Cluster-based permutation statistics
To test for significant differences in grand-average ERPs, we used a cluster-based label shuffling procedure introduced by Maris & Oostenveld46. Briefly, a t-test was conducted at each sample point between individual traces going into the grand-average of the primed and control condition. The tests were conducted once with correct labels assigned to the iEEG traces, and 1000 times with random assignment of labels to the traces. Clusters were defined as consecutive sample-points at which the t-test exceeded a cluster α level of 0.001. To determine whether a cluster reached significance, the sum of t-value s in a cluster resulting from correct assignment of the labels to the data had to exceed the 99th percentile or fall below the first percentile of the distribution of sums of t-values resulting from label-shuffled data.
Spike sorting
The software packages wave_clus63 and Combinato64 were used to sort action potentials. Wave_clus was used in the first 33 sessions, and Combinato for the following 26 sessions because we switched to using Combinato for reasons unrelated to this work. Spike sorting was manually optimized immediately after recording because the paradigm was also used to screen for response-eliciting stimuli in the morning of a day of testing for ensuing experiments. In total, we recorded from 4917 units of which 2009 were classified as single units (SU, 41%). In all, 1392 units were recorded in the amygdala (656 SU), 1863 units (706 SU) in the hippocampus, 828 (228 SU) in the entorhinal cortex, and 831 units (319 SU) in the parahippocampal cortex.

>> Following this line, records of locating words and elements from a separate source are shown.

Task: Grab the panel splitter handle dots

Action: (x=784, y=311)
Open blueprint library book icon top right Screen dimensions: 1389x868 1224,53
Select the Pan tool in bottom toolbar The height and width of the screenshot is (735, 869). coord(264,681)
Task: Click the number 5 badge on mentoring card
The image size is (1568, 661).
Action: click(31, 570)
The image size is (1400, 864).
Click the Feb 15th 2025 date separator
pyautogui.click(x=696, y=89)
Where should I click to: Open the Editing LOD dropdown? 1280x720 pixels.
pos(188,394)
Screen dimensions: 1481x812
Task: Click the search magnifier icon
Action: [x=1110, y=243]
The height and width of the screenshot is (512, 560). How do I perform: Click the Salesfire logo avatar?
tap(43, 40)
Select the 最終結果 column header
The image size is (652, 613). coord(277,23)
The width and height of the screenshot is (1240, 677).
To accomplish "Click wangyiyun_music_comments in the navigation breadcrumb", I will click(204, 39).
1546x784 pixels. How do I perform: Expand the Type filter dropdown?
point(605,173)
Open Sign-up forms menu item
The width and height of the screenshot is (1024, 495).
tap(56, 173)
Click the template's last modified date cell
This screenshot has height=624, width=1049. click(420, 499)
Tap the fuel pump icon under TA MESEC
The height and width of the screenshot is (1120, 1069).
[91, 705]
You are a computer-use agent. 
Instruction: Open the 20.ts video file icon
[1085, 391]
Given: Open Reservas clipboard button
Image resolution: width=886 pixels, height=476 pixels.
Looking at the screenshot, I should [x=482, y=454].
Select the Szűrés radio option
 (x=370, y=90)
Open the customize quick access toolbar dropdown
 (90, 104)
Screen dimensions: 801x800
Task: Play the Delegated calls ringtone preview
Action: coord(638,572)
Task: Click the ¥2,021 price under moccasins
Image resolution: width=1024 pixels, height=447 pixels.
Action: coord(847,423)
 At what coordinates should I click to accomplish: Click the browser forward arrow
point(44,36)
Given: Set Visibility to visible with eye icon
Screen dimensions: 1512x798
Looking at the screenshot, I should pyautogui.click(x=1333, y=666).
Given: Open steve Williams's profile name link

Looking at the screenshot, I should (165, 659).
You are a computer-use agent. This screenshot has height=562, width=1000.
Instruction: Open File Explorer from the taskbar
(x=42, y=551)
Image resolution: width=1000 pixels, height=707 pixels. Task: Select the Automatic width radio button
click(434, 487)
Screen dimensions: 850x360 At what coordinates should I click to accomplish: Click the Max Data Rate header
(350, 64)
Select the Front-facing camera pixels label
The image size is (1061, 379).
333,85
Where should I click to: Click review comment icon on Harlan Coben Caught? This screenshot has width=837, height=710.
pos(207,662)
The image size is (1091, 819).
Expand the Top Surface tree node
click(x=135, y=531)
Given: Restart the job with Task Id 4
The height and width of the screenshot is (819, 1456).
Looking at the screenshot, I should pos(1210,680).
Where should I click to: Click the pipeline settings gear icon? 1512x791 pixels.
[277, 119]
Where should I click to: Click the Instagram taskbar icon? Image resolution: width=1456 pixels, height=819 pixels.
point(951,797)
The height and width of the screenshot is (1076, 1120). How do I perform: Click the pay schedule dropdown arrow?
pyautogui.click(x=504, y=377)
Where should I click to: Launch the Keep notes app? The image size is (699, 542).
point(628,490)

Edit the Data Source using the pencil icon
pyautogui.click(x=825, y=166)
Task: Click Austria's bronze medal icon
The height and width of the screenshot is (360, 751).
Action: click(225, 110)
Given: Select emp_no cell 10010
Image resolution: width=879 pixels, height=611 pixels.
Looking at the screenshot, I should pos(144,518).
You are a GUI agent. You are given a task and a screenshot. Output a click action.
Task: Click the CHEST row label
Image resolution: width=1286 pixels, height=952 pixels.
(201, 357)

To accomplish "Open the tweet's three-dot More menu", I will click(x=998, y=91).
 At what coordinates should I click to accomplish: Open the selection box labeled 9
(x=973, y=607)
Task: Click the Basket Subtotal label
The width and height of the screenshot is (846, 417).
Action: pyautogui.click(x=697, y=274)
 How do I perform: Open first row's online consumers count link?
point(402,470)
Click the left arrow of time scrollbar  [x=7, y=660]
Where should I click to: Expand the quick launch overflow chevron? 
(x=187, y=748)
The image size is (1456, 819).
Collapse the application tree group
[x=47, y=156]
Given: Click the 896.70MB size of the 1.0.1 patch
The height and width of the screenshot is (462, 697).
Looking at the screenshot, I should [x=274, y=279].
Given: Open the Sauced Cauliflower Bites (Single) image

Normalization of firing rates
All statistics on unit activity were conducted with normalized firing rates. Raw firing rates of unit activity during the activation period (100–1000 ms post-stimulus) were normalized using a z-score with respect to the mean and the standard deviation of the distribution of firing rates of all 1000 trials collapsed over condition (primed, control) during a pre-stimulus baseline period ranging from −500 to 0 ms.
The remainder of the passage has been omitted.